What you will do: The reply should hold every record, copied exactly, and none of the pictures.

Records shown:
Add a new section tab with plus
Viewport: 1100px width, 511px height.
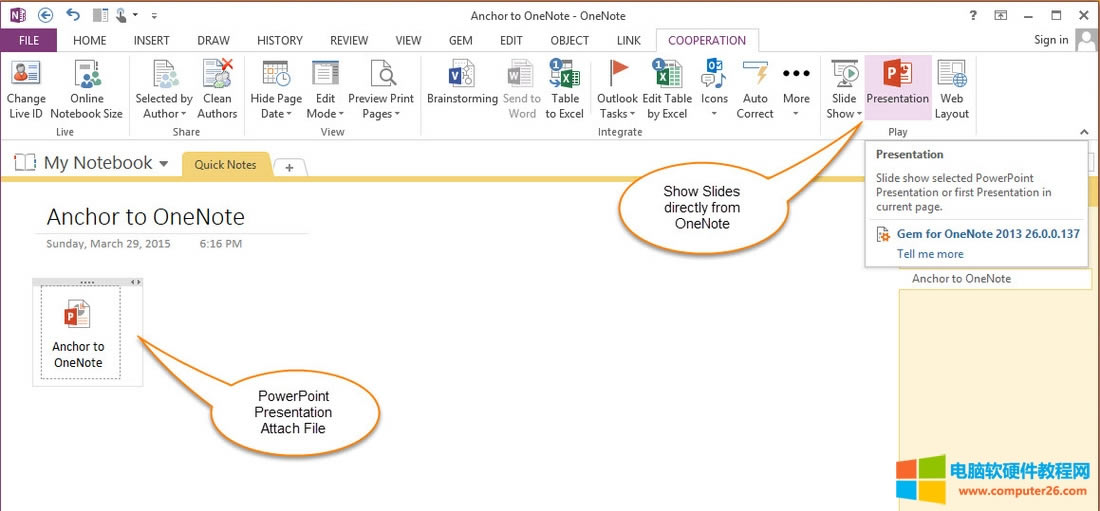(x=289, y=167)
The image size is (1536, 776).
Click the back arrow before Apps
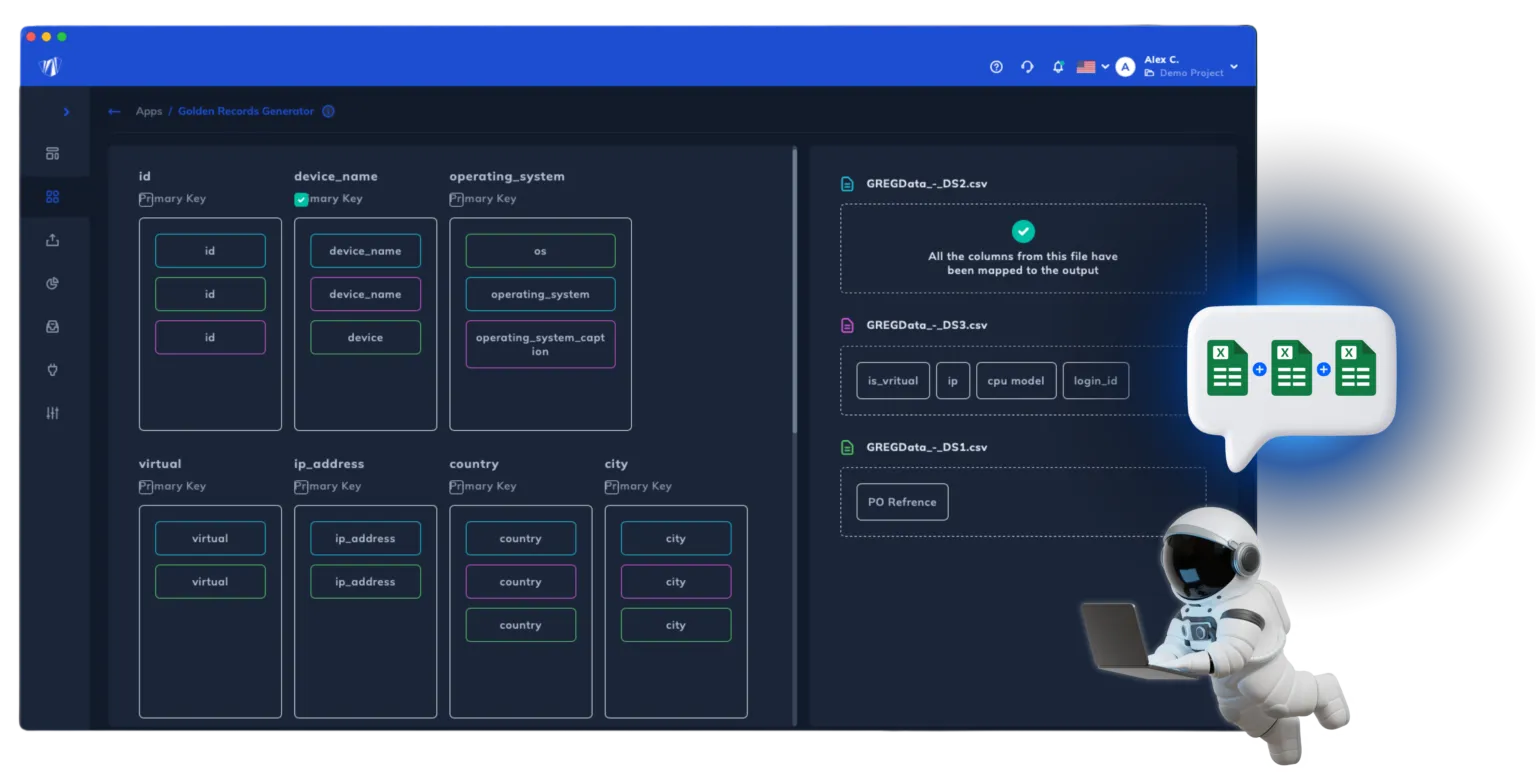(114, 111)
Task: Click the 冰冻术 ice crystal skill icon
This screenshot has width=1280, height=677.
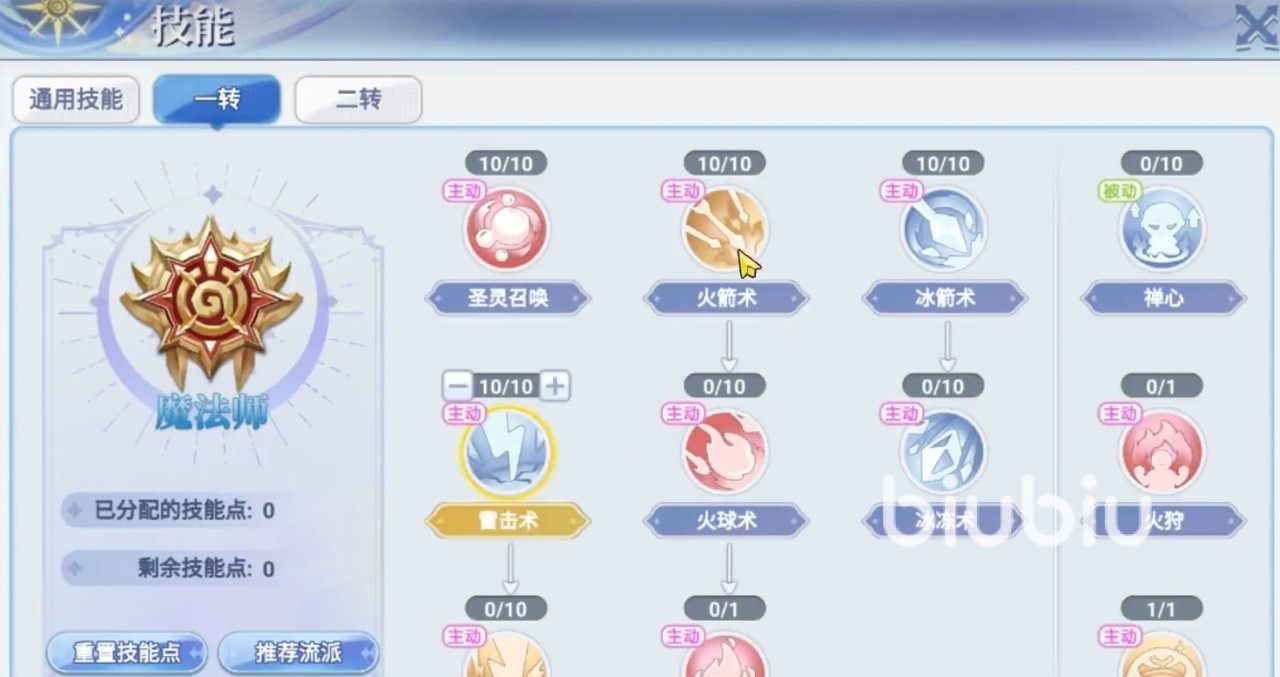Action: point(944,452)
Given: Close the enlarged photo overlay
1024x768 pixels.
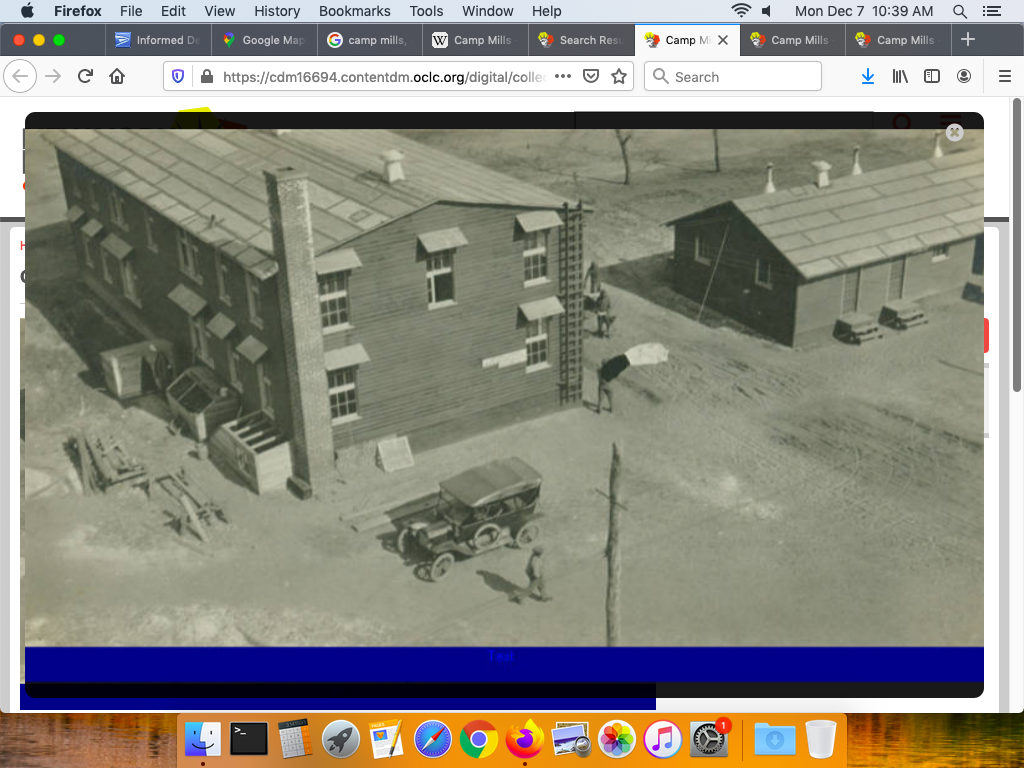Looking at the screenshot, I should click(954, 133).
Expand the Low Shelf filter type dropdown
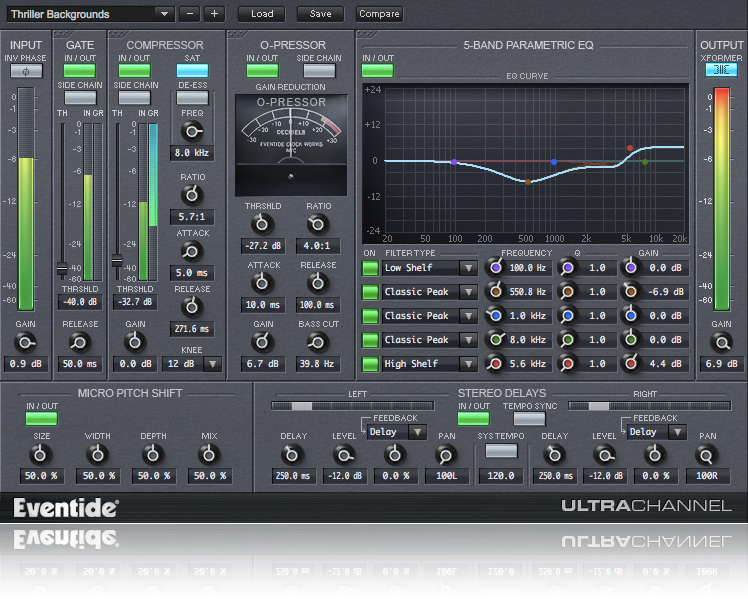The width and height of the screenshot is (748, 600). tap(468, 268)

Response:
Add a new section tab with plus
Viewport: 1100px width, 511px height.
(x=289, y=167)
The image size is (1536, 776).
Click the back arrow before Apps
(114, 111)
Task: Click the 冰冻术 ice crystal skill icon
This screenshot has width=1280, height=677.
Action: point(944,452)
Given: Close the enlarged photo overlay
1024x768 pixels.
Looking at the screenshot, I should click(954, 133).
Expand the Low Shelf filter type dropdown
The width and height of the screenshot is (748, 600). tap(468, 268)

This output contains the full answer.